* Фрагмент текста *
Дешевая благодать – это благодать как учение, как принцип, как система; это отпущение грехов как общепринятая истина, это любовь Божия как христианская идея Бога. Кто с этим соглашается, тот уже получил отпущение своих грехов. Церковь, которая содержит такое учение о благодати, через него уже причастна благодати. В такой Церкви мир находит дешевое прикрытие своих грехов, в которых он не раскаивается, а освободиться от которых он и подавно не желает. Поэтому дешевая благодать – это отрицание живого слова Божия, отрицание вочеловечения Слова Божия.
Дешевая благодать – это оправдание грехов, а не грешника. Поскольку благодать все совершает в одиночку, то все может остаться по-старому. «Наш труд является тщетным», Мир остается миром, и мы остаемся грешниками «и в лучшей жизни»419. В таком случае христианин пусть живет так же, как и мир, уравнивается с миром во всем и не дерзает – предаваясь ереси мечтательности! – проводить под благодатью иную, нежели во грехе, жизнь! Пусть он остерегается неистовствовать против благодати, осквернить великую дешевую благодать и учредить новое служение букве, пытаясь послушно жить по заповедям Иисуса Христа! Мир оправдан благодатью, поэтому – ради значительности этой благодати! для того, чтобы не противиться этой незаменимой благодати! – пусть христианин живет так же, как и остальной мир. Конечно, он охотно совершил бы что-нибудь необыкновенное; вне всякого сомнения, для него тяжелее всего отказаться от этого и быть вынужденным жить по-мирски.
Но он должен пойти на этот отказ, совершить это самоотречение и не отличаться от мира своею жизнью. Он должен предоставить благодати быть действительно благодатью в такой мере, чтобы он не разрушил веру мира в эту дешевую благодать. Однако христианин в своей обмирщености, в состоянии этого необходимого отречения, которое он должен совершать ради мира или нет, ради благодати! – пусть пребывает спокойным и уверенным в обладании этой благодатью, которая совершает все в одиночку. Итак, христианин пусть не следует за благодатью, но утешается ею. Вот что такое дешевая благодать, являющаяся оправданием греха, а не преисполненного раскаяния грешника, который оставляет свой грех и отвращается от него; это не такое отпущение греха, которое разлучает с грехом. Дешевая благодать – это милость, которую мы имеем по отношению к самим себе420.

* Исходные данные *
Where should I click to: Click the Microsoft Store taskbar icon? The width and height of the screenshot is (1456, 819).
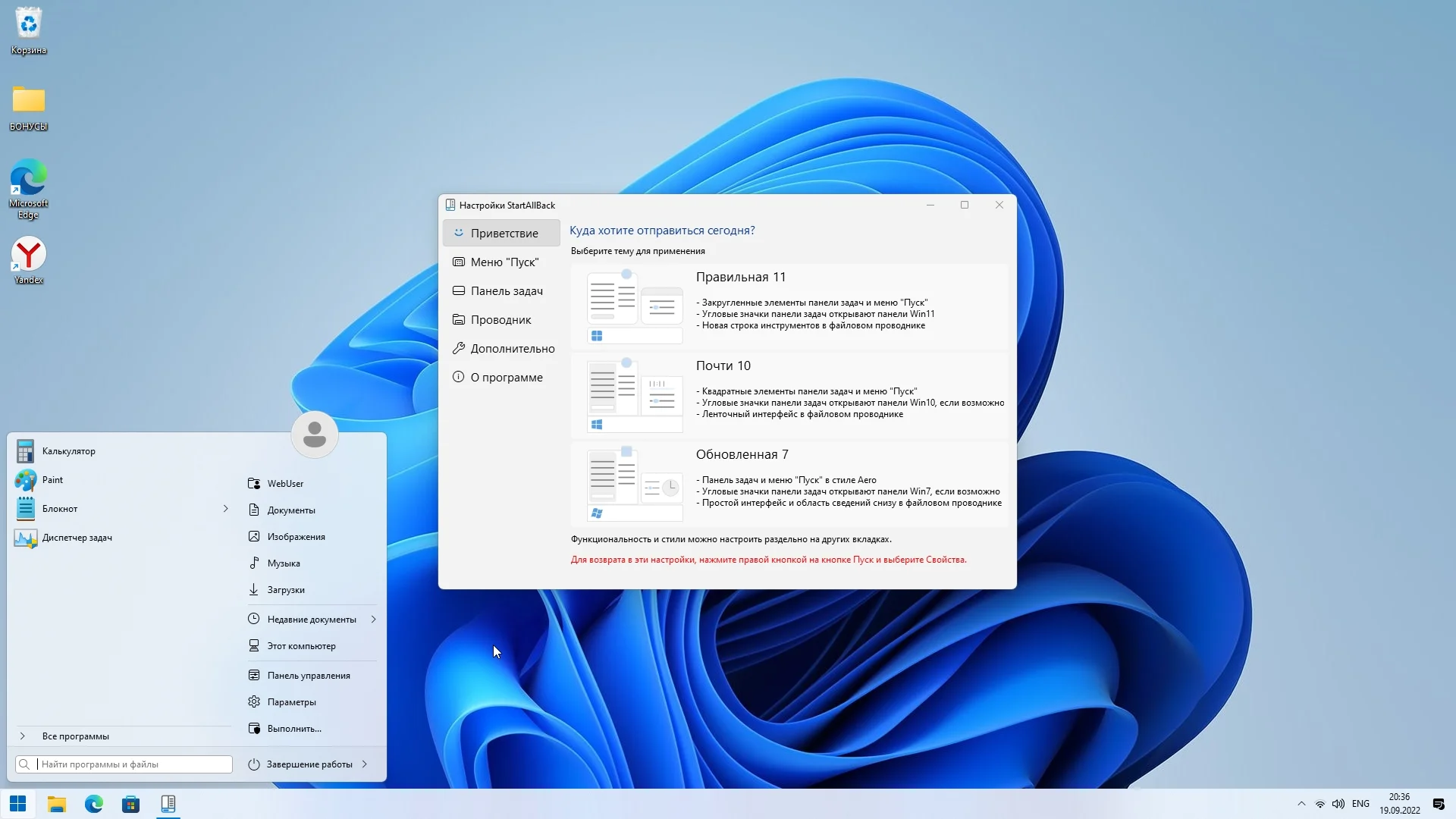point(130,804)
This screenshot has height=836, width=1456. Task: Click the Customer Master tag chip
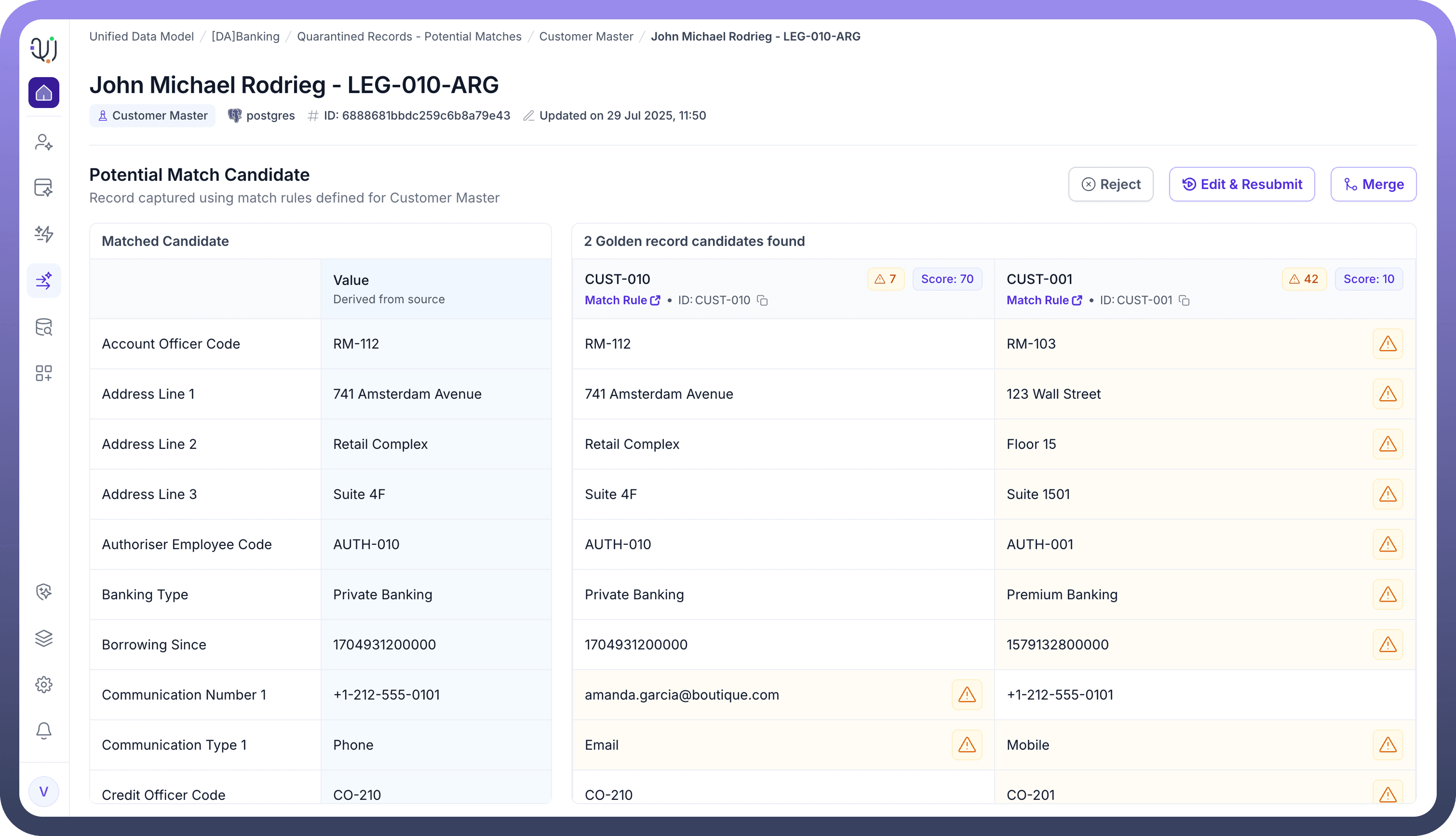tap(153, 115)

* Ваша задача *
Продолжите фрагмент о дешевой благодати сразу после его последнего предложения.

* Ответ *
Дешевая благодать – это проповедь отпущения грехов без покаяния, это крещение без вхождения в общину, это причащение без исповедания грехов, это разрешение от грехов без личной исповеди. Дешевая благодать – это благодать без последования, благодать без креста, благодать без живого, вочеловечившегося Иисуса Христа.
Дорогая благодать – это сокровище, скрытое в поле, ради которого человек идет и с радостью продает все, что у него было; это драгоценная жемчужина, ради которой купец отдает все свое добро; это царство Христово, ради которого человек вырывает тот глаз, который его соблазняет, это призыв Иисуса Христа, отвечая на который ученик оставляет свою сеть и следует за Ним.
Дорогая благодать – это Евангелие, которого постоянно нужно искать, это дар, о котором нужно просить, это дверь, в которую нужно стучаться.
Она дорога, ибо призывает к последованию, она благодать, ибо призывает следовать за Иисусом Христом; она дорога, ибо стоит человеку жизни, она благодать, ибо только она ему жизнь и дарует; она дорога, ибо проклинает грех, она благодать, ибо оправдывает грешника. Но прежде всего дорога эта благодать потому, что она дорого обошлась Богу, потому что она стоила Богу жизни его Сына – «вы куплены дорогою ценою»421 – и потому, что для нас не может быть дешевым то, что дорого Богу. Благодать она прежде всего потому, что для Бога Его Сын не был слишком дорогой платой за нашу жизнь но Он отдал его за нас. Дорогая благодать – это вочеловечение Божие.
Дорогая благодать – это благодать как святыня Божия, которую нужно оберегать от мира, которую нельзя бросать псам; она есть поэтому благодать как живое слово, слово Бога, которое Он сам изрекает, как Ему Самому угодно. Мы встречаемся с ним как с милостивым призывом следовать за Христом, оно приходит как прощающее слово к напуганному духу и к разбитым сердцам. Дорогая благодать, ибо она принуждает человека возложить на себя иго последования за Христом, она благодать, ибо Иисус говорит: «иго мое благо, и бремя мое легко».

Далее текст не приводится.